-- Begin Material supplied --
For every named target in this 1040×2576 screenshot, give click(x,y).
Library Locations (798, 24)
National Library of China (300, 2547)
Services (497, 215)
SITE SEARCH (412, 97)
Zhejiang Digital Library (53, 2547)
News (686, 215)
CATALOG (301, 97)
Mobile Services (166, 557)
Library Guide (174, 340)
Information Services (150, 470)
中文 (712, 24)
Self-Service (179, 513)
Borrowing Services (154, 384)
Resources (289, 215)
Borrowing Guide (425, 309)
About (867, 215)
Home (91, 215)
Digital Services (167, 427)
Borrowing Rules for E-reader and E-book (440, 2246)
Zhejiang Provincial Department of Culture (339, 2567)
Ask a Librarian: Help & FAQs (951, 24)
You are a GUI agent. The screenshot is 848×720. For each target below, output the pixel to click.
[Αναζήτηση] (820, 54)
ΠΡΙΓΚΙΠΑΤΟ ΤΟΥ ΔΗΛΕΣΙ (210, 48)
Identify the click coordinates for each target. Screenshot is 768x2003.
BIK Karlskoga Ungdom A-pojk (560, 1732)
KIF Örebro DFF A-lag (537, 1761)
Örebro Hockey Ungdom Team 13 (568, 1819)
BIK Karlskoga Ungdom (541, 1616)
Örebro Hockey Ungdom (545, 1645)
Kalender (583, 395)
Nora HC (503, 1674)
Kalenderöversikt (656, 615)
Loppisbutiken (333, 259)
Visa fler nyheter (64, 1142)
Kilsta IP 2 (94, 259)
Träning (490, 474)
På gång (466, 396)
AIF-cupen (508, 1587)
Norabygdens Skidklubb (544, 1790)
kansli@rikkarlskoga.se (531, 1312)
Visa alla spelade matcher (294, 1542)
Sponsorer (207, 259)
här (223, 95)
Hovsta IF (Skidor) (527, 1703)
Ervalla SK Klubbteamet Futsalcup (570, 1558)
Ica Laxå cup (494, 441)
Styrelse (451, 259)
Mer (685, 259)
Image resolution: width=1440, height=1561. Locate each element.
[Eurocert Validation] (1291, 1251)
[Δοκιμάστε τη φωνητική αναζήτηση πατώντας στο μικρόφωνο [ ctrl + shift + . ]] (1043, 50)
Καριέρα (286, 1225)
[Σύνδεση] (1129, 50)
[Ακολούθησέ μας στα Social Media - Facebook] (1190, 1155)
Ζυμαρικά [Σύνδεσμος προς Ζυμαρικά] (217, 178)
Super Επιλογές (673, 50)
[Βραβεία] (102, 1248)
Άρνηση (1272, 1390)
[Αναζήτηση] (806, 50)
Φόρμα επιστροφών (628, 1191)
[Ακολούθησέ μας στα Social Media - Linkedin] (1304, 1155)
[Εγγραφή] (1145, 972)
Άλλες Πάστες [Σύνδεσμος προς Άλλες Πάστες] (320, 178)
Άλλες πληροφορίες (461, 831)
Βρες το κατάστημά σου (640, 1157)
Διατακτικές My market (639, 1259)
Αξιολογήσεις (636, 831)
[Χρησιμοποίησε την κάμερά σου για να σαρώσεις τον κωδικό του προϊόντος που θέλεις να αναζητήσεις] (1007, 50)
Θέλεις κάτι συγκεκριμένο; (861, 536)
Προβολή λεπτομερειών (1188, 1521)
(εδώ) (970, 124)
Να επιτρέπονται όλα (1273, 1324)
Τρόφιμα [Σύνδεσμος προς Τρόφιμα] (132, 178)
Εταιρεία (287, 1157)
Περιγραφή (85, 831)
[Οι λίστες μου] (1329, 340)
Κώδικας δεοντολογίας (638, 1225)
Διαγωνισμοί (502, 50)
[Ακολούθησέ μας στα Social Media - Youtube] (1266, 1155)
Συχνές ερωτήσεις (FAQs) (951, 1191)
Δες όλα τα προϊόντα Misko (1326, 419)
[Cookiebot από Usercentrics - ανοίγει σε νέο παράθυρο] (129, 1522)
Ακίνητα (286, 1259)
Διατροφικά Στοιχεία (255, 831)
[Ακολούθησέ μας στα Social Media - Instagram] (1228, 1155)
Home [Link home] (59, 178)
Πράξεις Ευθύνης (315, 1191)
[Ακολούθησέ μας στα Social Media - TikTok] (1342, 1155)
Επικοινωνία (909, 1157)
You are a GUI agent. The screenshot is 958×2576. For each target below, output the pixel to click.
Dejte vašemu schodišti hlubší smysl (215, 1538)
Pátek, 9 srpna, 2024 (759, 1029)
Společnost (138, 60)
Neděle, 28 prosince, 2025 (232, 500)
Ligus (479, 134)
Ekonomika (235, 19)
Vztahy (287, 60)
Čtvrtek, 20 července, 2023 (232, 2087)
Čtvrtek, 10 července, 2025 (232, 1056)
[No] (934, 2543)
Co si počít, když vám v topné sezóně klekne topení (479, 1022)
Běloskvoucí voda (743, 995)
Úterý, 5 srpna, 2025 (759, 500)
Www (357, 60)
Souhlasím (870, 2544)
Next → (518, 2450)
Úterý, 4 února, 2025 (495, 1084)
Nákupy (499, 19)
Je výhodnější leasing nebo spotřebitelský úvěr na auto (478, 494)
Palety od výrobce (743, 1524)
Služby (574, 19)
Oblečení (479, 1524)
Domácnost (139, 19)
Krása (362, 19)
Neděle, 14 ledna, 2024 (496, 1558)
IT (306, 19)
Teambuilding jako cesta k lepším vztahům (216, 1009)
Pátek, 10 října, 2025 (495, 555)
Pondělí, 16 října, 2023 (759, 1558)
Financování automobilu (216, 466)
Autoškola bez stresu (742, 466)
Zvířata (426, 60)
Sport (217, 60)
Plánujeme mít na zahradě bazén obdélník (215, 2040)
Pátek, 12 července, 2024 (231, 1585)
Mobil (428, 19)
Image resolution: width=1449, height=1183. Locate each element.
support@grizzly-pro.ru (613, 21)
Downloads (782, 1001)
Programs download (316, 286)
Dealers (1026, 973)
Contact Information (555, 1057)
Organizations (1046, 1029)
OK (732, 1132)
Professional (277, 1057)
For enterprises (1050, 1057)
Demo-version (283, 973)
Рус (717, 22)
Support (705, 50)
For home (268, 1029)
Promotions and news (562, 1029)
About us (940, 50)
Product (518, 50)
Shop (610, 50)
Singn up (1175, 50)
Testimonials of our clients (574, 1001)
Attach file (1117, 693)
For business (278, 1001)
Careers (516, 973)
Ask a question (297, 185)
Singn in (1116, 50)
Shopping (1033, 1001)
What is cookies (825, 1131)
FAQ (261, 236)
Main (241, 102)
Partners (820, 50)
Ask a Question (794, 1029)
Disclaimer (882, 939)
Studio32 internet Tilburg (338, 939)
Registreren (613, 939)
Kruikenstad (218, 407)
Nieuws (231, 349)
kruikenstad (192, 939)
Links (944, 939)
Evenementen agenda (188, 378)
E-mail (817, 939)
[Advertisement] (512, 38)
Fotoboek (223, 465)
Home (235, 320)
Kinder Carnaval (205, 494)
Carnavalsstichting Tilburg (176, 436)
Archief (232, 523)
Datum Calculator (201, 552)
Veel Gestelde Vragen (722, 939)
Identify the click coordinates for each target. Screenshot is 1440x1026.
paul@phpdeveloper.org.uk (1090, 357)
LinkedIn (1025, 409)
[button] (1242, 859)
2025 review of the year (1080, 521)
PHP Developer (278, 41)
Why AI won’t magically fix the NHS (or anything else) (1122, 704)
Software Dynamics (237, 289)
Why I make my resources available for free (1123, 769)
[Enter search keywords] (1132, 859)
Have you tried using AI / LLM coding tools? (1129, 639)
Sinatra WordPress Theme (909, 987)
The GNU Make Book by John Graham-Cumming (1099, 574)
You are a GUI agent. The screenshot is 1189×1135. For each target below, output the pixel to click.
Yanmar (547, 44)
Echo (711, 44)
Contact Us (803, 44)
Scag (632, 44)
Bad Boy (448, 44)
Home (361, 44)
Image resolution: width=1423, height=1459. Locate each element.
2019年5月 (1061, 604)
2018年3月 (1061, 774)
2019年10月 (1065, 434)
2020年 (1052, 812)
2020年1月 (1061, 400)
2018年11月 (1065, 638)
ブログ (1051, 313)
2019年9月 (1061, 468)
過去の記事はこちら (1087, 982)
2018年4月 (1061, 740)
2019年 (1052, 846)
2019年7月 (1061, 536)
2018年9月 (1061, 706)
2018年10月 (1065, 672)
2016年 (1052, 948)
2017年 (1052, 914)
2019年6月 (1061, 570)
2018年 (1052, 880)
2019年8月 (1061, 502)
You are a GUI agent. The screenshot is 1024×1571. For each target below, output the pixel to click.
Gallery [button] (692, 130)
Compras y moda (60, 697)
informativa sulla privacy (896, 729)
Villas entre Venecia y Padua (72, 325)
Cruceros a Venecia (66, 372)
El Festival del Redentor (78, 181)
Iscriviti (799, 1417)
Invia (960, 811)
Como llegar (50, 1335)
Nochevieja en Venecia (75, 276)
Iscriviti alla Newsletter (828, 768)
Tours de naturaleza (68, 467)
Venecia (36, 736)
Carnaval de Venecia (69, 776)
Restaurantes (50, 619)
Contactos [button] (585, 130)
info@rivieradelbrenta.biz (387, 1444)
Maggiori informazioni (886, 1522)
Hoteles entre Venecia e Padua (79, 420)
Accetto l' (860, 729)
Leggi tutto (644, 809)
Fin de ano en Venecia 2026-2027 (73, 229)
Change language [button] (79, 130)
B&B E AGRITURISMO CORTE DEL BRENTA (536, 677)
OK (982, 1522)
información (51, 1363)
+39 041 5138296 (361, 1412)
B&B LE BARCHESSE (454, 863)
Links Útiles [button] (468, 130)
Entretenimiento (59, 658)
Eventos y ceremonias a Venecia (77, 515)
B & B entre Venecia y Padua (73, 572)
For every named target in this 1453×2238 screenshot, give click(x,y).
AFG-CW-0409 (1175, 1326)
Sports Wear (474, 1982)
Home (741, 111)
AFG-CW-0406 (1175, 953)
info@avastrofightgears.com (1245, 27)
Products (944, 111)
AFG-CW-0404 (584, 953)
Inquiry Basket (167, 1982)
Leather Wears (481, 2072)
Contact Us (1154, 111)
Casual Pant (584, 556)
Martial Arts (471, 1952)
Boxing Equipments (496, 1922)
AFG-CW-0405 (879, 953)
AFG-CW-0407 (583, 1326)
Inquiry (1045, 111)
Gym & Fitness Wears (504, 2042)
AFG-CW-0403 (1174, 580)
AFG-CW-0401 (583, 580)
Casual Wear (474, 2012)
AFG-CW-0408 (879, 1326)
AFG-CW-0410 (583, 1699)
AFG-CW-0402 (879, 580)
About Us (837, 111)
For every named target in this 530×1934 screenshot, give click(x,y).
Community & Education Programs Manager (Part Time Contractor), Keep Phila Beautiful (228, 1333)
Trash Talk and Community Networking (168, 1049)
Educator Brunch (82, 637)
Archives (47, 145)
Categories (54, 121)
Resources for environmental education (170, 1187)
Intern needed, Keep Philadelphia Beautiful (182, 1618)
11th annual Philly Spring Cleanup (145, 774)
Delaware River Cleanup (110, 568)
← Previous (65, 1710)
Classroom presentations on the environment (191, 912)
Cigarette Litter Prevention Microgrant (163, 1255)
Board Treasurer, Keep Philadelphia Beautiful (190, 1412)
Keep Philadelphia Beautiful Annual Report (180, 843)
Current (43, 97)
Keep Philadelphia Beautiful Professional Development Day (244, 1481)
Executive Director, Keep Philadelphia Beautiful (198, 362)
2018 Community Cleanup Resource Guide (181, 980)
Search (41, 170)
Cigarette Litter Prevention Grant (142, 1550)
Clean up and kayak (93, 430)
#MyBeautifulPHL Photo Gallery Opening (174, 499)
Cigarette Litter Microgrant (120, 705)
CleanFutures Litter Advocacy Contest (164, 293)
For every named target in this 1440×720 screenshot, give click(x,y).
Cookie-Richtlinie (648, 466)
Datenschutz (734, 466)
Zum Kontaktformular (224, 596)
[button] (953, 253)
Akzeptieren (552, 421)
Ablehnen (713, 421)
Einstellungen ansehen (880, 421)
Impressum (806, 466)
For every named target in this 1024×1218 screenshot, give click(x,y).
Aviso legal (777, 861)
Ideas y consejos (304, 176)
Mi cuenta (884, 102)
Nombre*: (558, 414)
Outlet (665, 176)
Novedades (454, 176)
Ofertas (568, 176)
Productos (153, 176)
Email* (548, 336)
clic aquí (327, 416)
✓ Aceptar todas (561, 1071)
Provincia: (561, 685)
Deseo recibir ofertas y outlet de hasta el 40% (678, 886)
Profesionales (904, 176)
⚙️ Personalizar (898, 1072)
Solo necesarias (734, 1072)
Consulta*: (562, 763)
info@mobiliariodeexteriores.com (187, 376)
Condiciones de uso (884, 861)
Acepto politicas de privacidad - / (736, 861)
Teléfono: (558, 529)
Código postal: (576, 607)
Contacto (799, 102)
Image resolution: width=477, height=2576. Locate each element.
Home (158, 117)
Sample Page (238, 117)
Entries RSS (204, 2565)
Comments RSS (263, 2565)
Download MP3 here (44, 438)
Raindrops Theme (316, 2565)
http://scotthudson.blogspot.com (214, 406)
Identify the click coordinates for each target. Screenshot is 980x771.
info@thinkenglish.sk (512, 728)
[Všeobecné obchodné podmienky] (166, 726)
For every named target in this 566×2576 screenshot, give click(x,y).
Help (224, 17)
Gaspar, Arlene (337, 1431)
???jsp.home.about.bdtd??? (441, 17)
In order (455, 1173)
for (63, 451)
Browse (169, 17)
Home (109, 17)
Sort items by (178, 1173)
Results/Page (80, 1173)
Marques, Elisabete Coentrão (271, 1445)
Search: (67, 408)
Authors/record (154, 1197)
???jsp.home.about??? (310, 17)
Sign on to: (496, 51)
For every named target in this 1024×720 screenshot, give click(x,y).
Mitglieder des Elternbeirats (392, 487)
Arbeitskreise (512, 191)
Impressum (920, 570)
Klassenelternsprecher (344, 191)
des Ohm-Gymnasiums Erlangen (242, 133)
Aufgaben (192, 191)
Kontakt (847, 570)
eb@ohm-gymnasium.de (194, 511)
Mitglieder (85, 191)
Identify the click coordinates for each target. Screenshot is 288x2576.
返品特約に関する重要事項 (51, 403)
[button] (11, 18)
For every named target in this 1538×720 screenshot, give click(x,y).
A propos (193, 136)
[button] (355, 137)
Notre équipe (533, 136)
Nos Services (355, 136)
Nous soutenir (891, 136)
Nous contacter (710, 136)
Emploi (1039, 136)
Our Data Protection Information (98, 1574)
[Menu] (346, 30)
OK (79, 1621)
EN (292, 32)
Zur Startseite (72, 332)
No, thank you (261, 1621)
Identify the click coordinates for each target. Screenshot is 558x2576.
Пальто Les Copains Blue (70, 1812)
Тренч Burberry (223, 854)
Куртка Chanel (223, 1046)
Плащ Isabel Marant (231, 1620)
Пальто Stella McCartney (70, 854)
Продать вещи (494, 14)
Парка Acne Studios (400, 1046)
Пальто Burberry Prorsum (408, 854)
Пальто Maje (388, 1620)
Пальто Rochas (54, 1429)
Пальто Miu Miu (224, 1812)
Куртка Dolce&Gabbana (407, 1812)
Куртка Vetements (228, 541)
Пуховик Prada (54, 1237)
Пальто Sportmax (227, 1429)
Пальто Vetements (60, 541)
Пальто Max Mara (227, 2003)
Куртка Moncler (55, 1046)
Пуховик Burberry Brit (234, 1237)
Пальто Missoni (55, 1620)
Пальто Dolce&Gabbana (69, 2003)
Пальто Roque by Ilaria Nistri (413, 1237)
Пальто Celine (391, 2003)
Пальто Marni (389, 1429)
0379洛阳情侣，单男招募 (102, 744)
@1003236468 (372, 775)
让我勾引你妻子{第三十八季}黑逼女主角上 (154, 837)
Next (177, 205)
-- End Material supplied --
» Goal of the exercise:
Report every row above that contains the string "named", copying each matching row in full.

» Task solution:
For every named target in this 1040×2576 screenshot, give click(x,y).
For every named target in this 1453×2238 screenshot, give click(x,y).
For every named target in this 530×1934 screenshot, give click(x,y).
For every named target in this 1440×720 screenshot, give click(x,y).
For every named target in this 1024×1218 screenshot, give click(x,y).
For every named target in this 566×2576 screenshot, give click(x,y).
For every named target in this 1024×720 screenshot, give click(x,y).
For every named target in this 1538×720 screenshot, give click(x,y).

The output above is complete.